**RECORD EXCERPTS**
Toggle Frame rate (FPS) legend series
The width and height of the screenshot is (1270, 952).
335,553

...

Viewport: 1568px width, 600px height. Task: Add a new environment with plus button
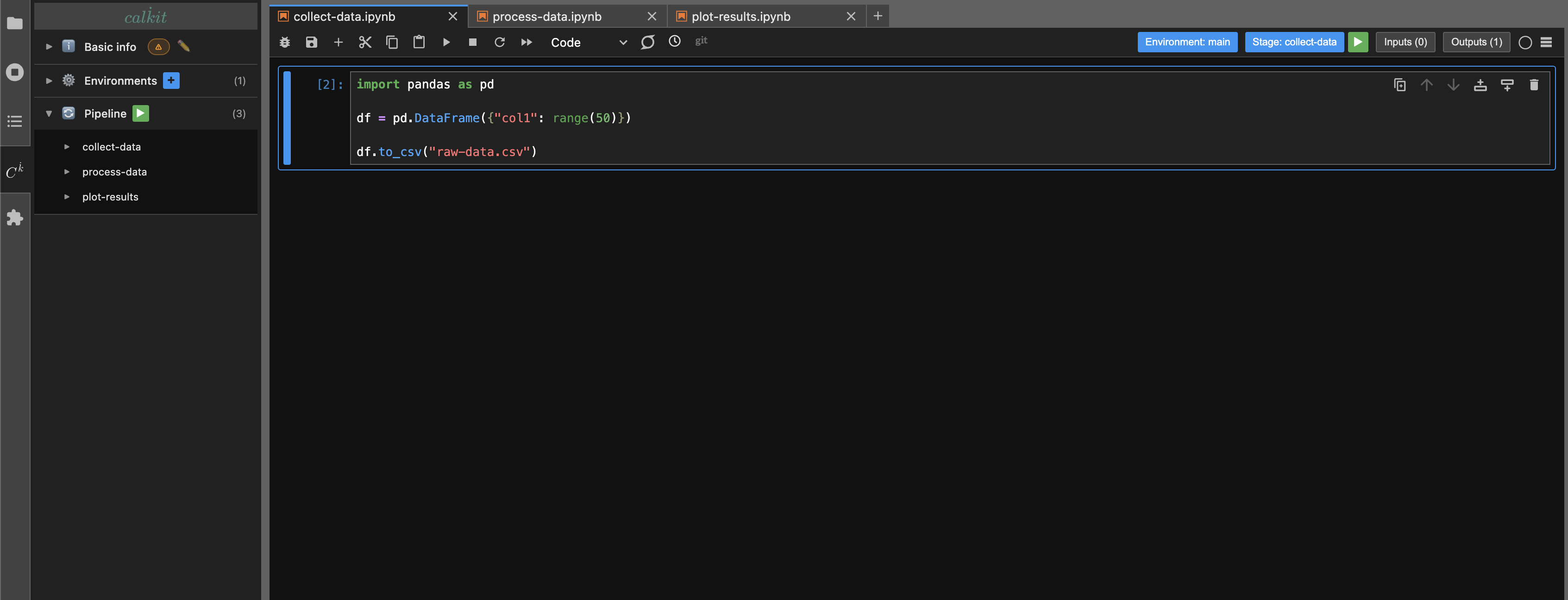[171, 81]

...

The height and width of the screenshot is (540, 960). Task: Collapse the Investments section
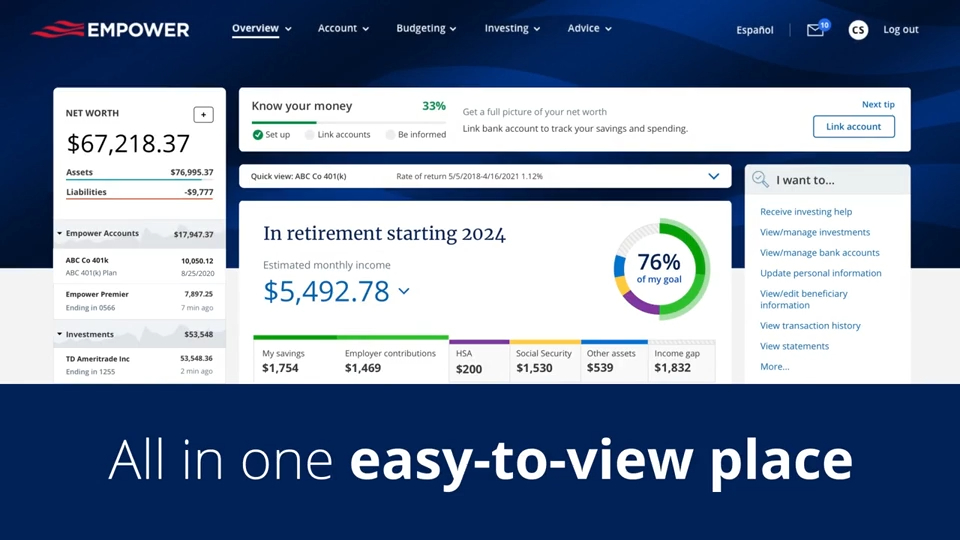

**YOUR OBJECTIVE**
Please pull out each line of the data above that contains the word "Task".

**SOLUTION TO THE EXERCISE**
Viewport: 1568px width, 600px height. Task: Add a new environment with plus button
The height and width of the screenshot is (540, 960). Task: Collapse the Investments section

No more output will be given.